= Bryan Formhals =

American photographer and editor

Bryan Formhals (born October 18, 1976) is an American photographer and editor, based in New York City. He co-edited the book Photographers' Sketchbooks (2014).

==Life and work==
Formhals was born in St. Cloud, Minnesota. He earned a degree in communication and journalism at nearby Saint John's University, Collegeville in 1999. He moved to Minneapolis and got a job working for a web company, transferring west to Santa Monica, Los Angeles County, California in 2004. In LA he took a class at The Second City doing improvisational comedy and wrote a screenplay. In 2005, unhappy with his screenplay and experiencing writer's block, he began taking photographs while walking around Hollywood and Downtown Los Angeles. This resulted in the series Genesee Ave. In 2009 he moved east to New York City, first to Greenpoint, Brooklyn and then in 2012 to Astoria, Queens.

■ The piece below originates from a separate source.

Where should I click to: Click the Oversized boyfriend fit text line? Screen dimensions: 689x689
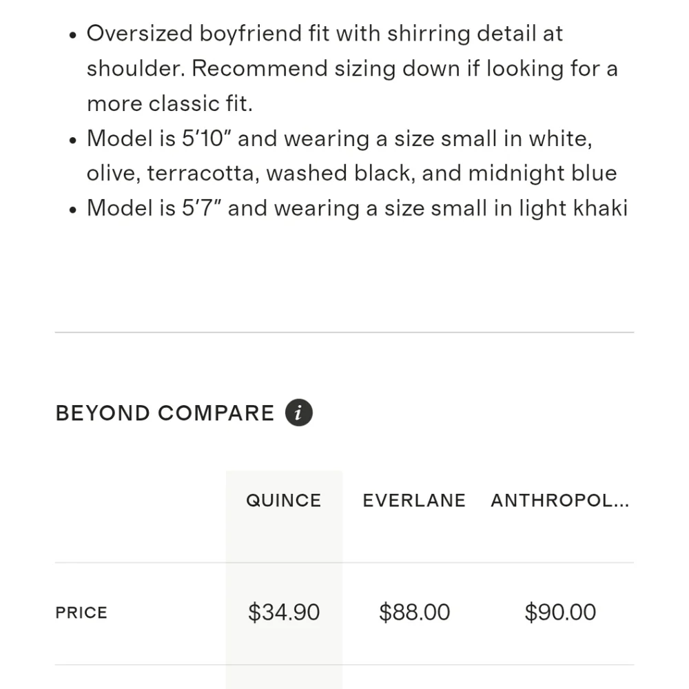tap(325, 33)
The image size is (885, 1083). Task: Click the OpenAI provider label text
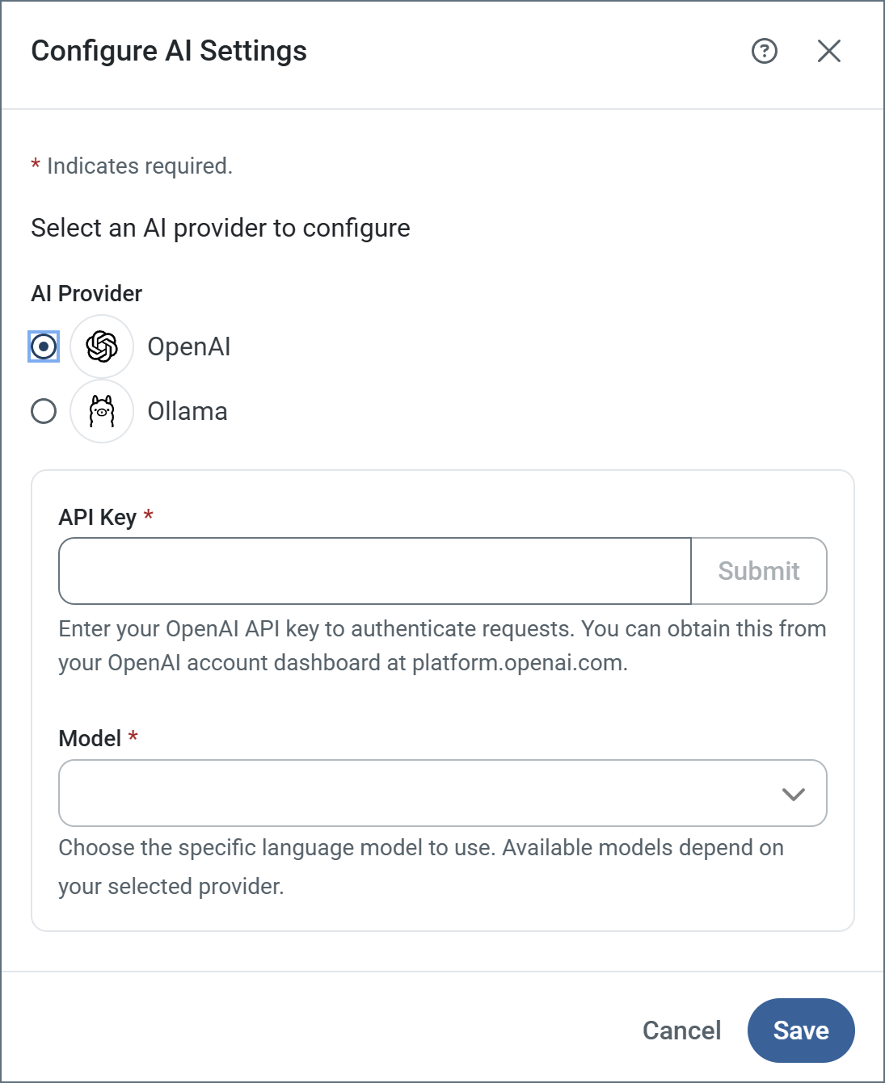[x=188, y=346]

In 2010 Wired highlighted Formhals as one of its "Favorite Photobloggers" for his blog La Pura Vida. He founded and was managing editor of LPV Magazine, curating documentary and fine-art photography in print for 7 issues between 2011 and 2013 and on the web. Time included Formhals' LPV Magazine Twitter feed in its "140 Best Twitter Feeds of 2013". In 2015/2016 he was host and co-creator, with Tom Starkweather and Eddy Vallante, of The LPV Show, a conversational podcast about photography books. LPV Show guests included Khalik Allah, Mathieu Asselin, Richard Bram, Noah Kalina, Susan Meiselas, Greg Miller, Elle Pérez, Gus Powell, Ken Schles and Rachel Sussman. In 2014, Formhals and Stephen McLaren co-edited Photographers' Sketchbooks, described in The Independent as a "meticulously researched book [that] offers a fascinating insight into the work and methods of more than 50 photographers."

Formhals is currently focused on "walking, pedestrian infrastructure, and urban greenery" in New York City through photography, a weekly newsletter, and a conversational podcast made with Starkweather called Way of the Walk.

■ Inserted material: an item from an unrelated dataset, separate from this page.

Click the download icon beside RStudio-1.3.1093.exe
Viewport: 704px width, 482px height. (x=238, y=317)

He has earned a living as content strategist and managing the social media team at B&H Photo, and as senior content marketing manager at Shutterstock and Adorama.

==Publications edited by Formhals==
- Photographers' Sketchbooks. New York: Thames & Hudson, 2014. Co-edited and with essays by Formhals and Stephen McLaren. ISBN 978-0500544341.

==Exhibitions==
- Common Ground: New American Street Photography, New Orleans Photo Alliance Gallery, New Orleans, February–March 2013; drkrm, Los Angeles, July 2013. Curated by Stephen McLaren. With work by Blake Andrews, Richard Bram, Formhals, Chuck Patch and Jack Simon.